Fanta ist die zweite Protagonistin. Ihre Geschichte erfährt man von ihrem Ehemann Rudy, einem suspendierten Französischlehrer, der voller Mannesstolz Fanta aus dem Sumpf geholt hatte, den großen Gönner gespielt hat und ihr die Welt zu Füßen legen wollte, ehe er von seiner Vergangenheit eingeholt wurde und sein wahres Ich zum Vorschein trat, Aggressivität und Gewalt überhand nehmen und er das Leben beider zerstörte.

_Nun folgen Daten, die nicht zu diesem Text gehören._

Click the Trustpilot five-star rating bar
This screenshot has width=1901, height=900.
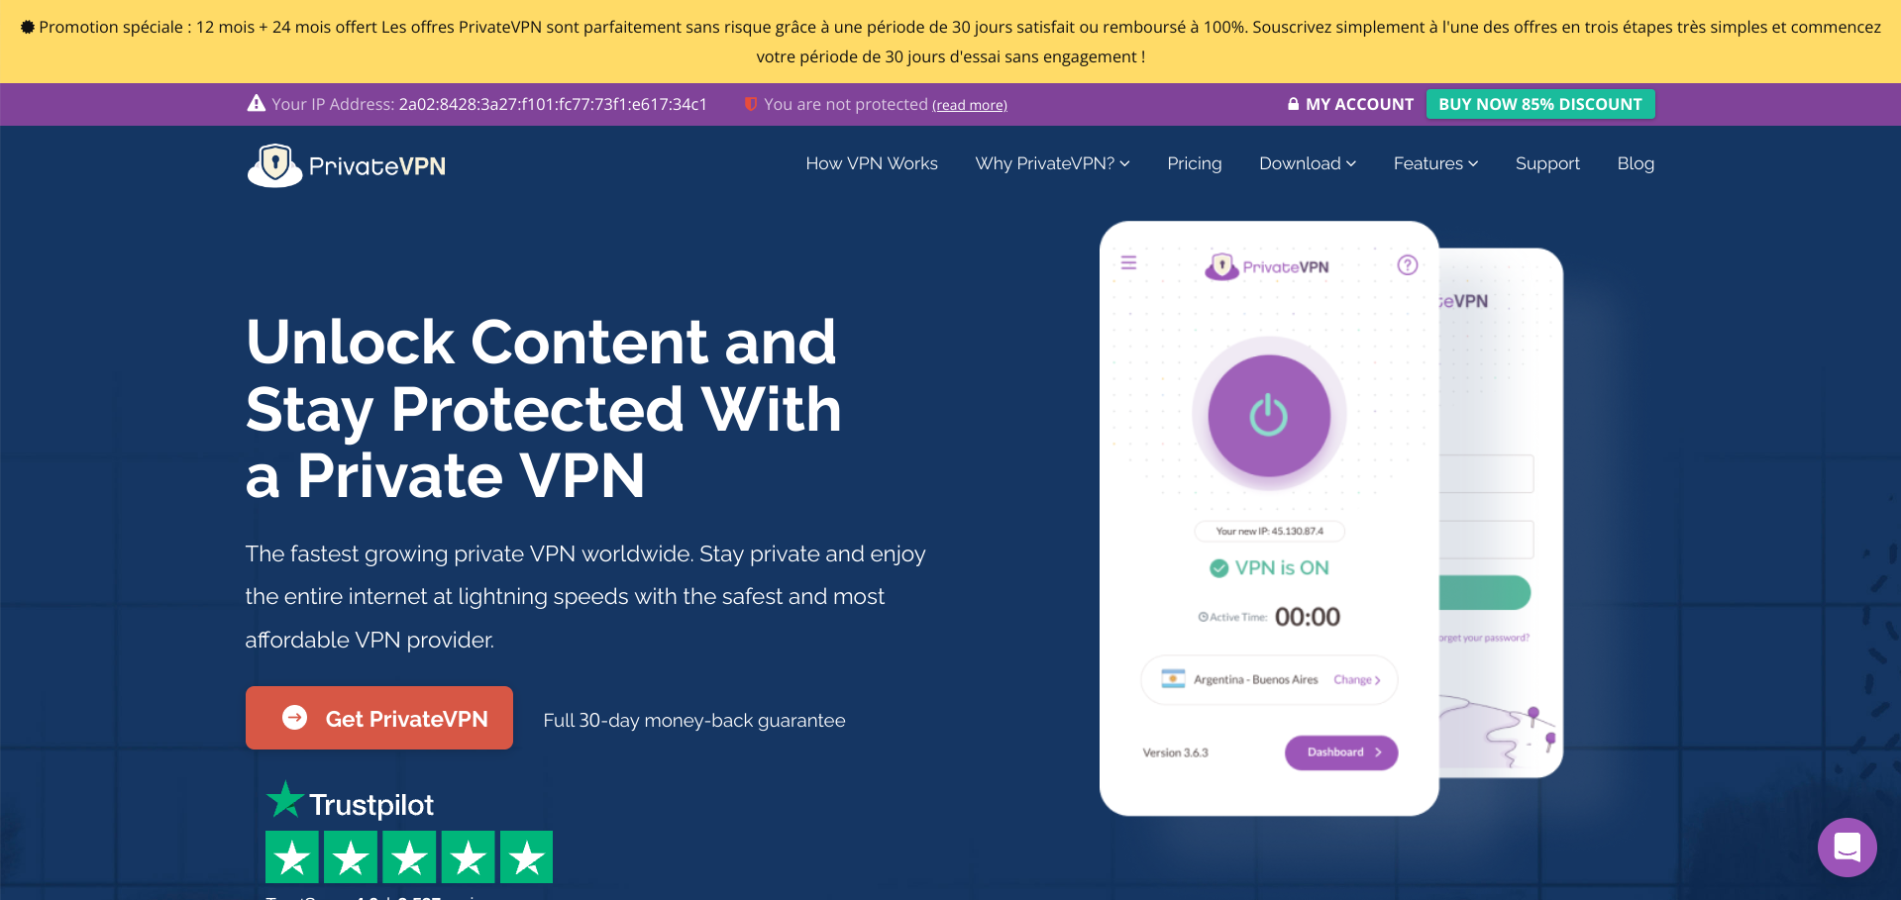click(409, 856)
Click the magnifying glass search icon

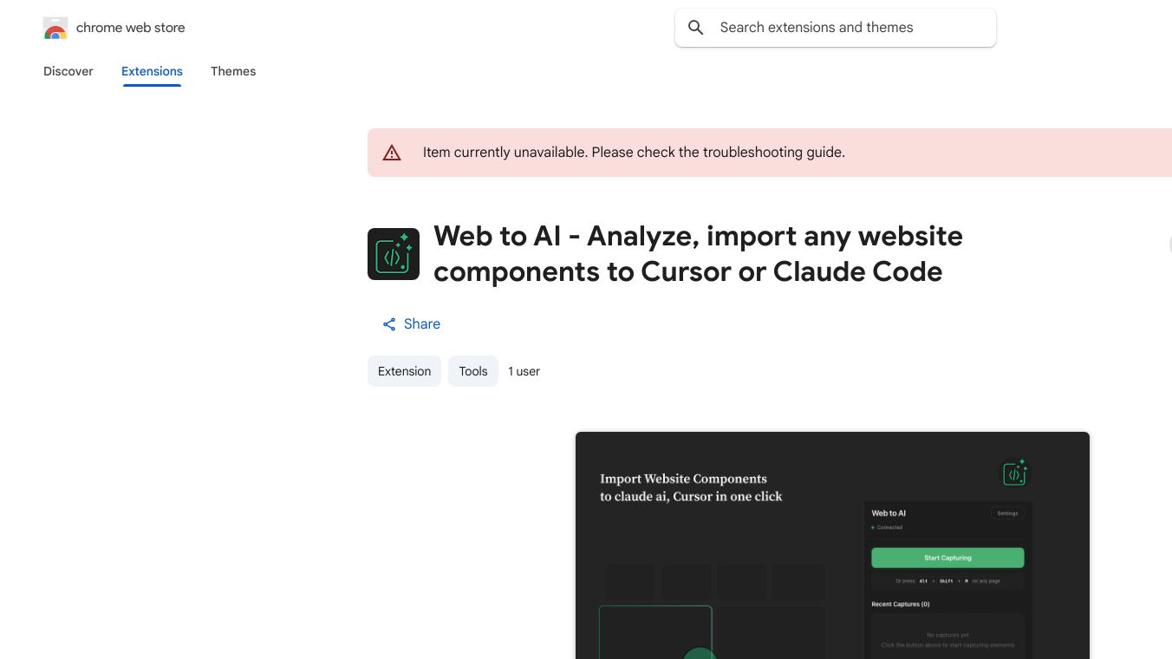click(x=695, y=28)
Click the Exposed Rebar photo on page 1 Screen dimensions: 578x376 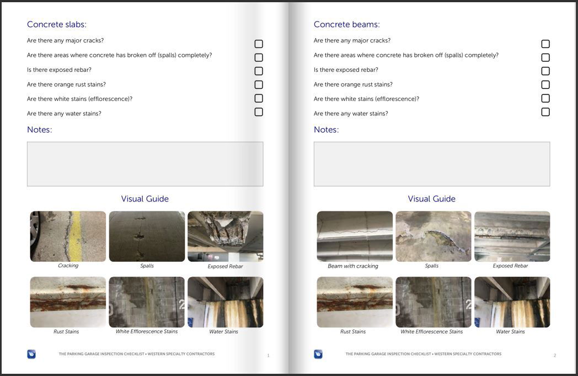tap(226, 235)
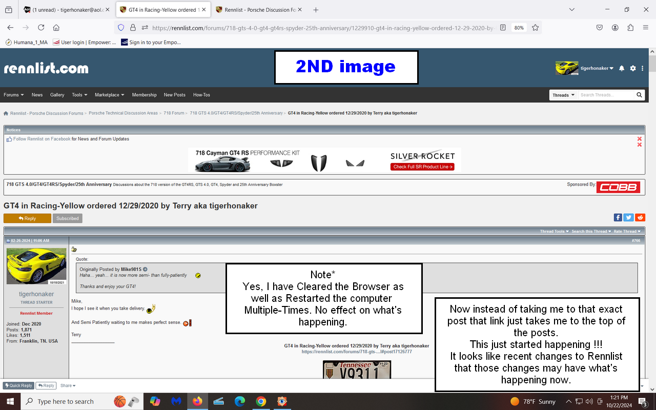Image resolution: width=656 pixels, height=410 pixels.
Task: Click the Search Threads input field
Action: point(606,95)
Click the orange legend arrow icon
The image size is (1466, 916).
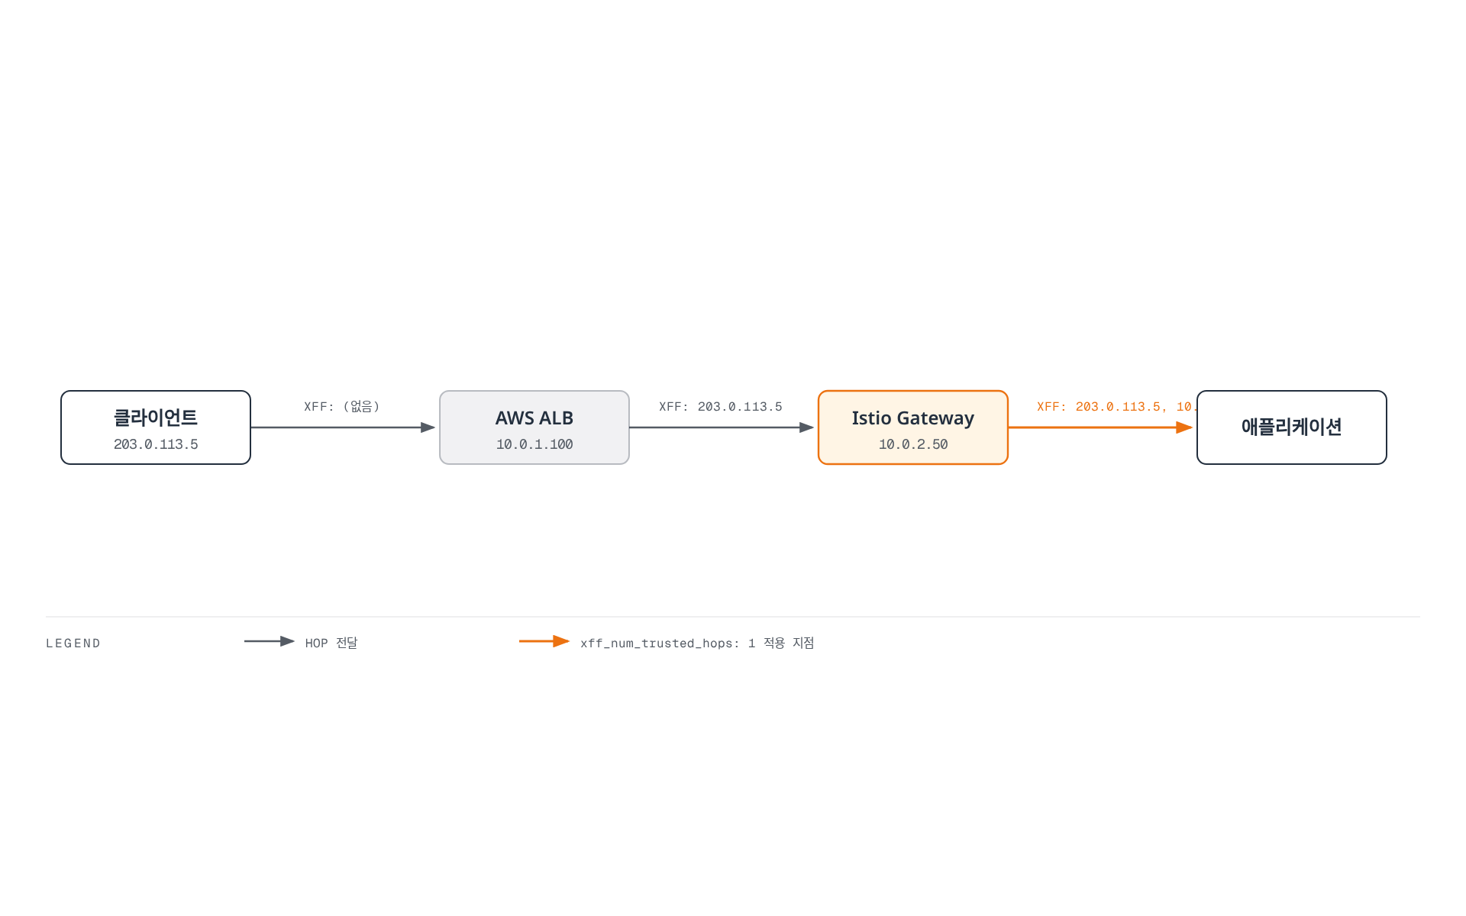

Die dritte Geschichte erzählt von Khady. Nach dem Tod ihres Mannes wird die kinderlos gebliebene Frau von dessen Familie nur geduldet, um diesem Schicksal zu entrinnen begibt sie sich in die Hände von Schleppern, die sie nach Frankreich bringen sollen. Sie ist fürchterlichen Zuständen ausgesetzt, wird betrogen, ausgenutzt und landet schließlich als Prostituierte in einem Durchgangslager.

Alle drei Schicksale spielen sich zwischen Senegal und Frankreich ab und führen in diesen – zumindest mir - so fremden Kulturkreis. Allen drei Frauen ist von kleinauf ein Schicksal in einem von Männern und von Gewalt beherrschten Umfeld auferlegt, dem es kein Entrinnen gibt. Keine der drei Frauen stellt sich aktiv gegen dieses Schicksal, sie ertragen Erniedrigungen, Demütigungen und Gewalt. Dennoch erscheinen sie als starke Frauen, den sie behalten sich bis zuletzt und in jeder Situation ihre Würde und Menschlichkeit und lassen so die Männer – seien es Väter oder Ehegatten – schwach aussehen. Sie dulden das Schicksal, nehmen seelische und körperliche Verletzungen mit einer erstaunlichen Gelassenheit hin, ohne aber passiv zu wirken, ohne sich geschlagen zu geben.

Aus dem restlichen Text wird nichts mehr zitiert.